Code Designations Determine When to Use Modifier 59

When do I use medical billing modifier 59?
This is a great question. It is one that many don’t ask, but most don’t know the correct answer to. One of the most important things to know about the medical billing modifier 59 is which code on which to append it. There are some basic medical billing rules that can teach you which code to use with modifier 59.

The general assumption about modifier 59 (Distinct procedural service) is that it should be linked to the lower-valued code of the pair. Although this may be true a lot of times, it is not always true. There is a much better rule to follow to have correct medical billing documents.

The better rule to use with the medical billing modifier 59 is to append it with the component code, or the code in column two.

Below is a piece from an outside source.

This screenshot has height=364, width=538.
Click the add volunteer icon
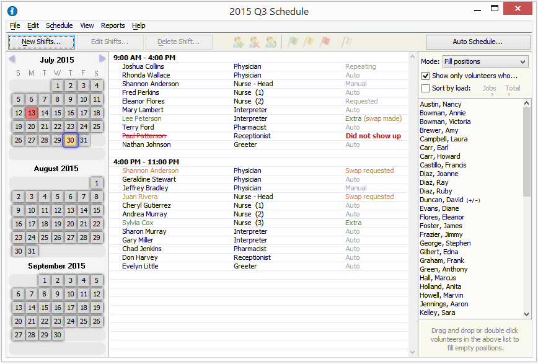click(x=239, y=42)
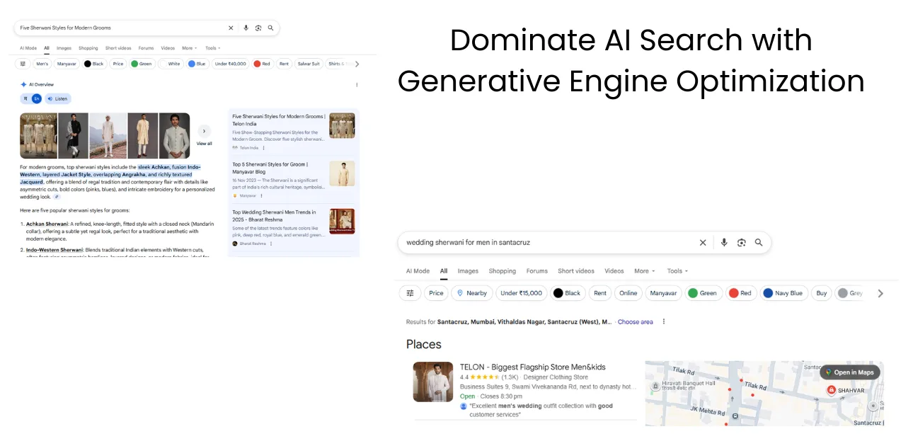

The NCCI (National Correct Coding Initiative) code list consists of different edits with two types of codes. The edits have columns. One column is the comprehensive column, and column two is the medical billing component column. If on the same day, you report from both columns, the Centers for Medicare and Medicaid Services will only reimburse for the first column.

The medical billing modifier 59 should be used if you bill from both columns on one date of service. You should always append the modifier to the code in the second column. This will ensure correct medical billing reimbursement. Many times this is the lower valued code, but not always – as always with medical billing, it’s usually a judgment call based on other factors in the medical billing claim.